• **Work instruction**:
Establish how many lines in the entries hold the string "click". The number by itself is the whole answer.

• **Dataset content**:
#####

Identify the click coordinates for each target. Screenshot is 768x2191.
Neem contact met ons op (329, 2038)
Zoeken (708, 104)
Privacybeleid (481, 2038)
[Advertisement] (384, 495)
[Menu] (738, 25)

#####

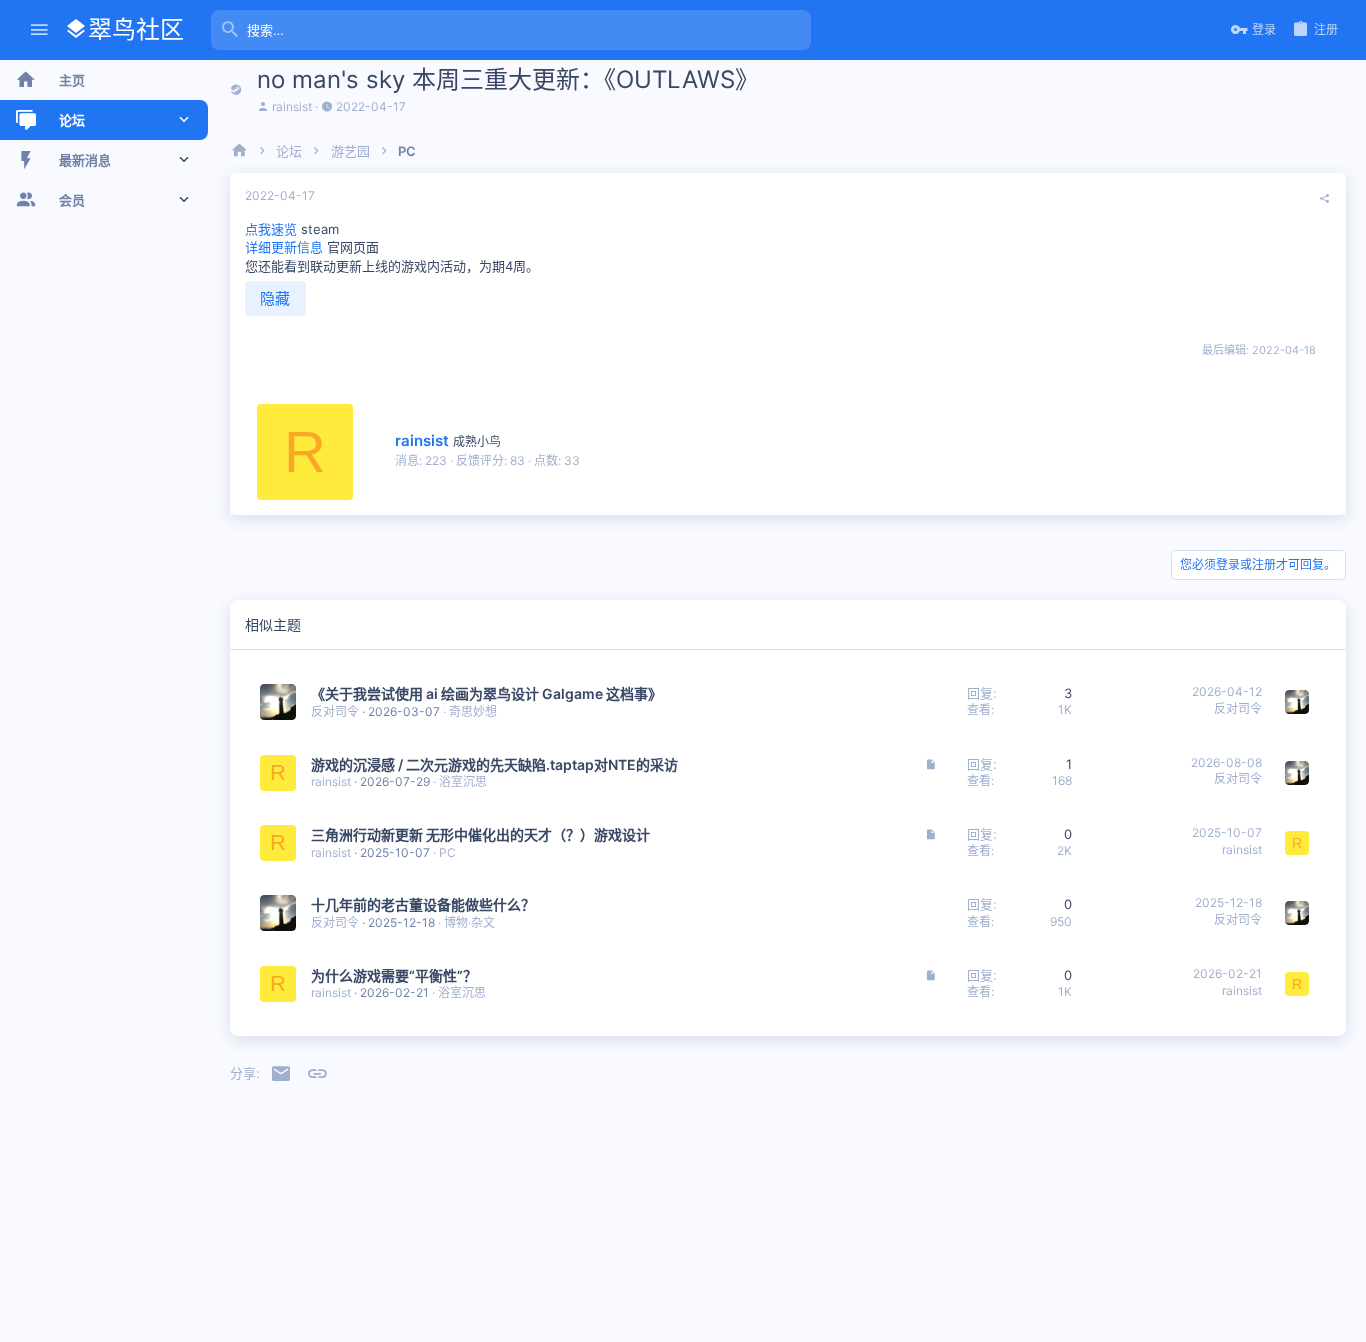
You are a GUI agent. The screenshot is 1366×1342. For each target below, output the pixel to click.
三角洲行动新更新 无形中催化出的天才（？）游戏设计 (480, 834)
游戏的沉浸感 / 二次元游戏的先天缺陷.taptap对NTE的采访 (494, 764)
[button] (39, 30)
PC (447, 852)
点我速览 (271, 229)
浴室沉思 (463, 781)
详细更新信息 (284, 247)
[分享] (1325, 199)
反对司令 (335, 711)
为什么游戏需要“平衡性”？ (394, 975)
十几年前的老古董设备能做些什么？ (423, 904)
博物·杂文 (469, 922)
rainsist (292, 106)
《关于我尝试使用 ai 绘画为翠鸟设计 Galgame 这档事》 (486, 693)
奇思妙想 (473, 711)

#####

• **Exercise solution**:
2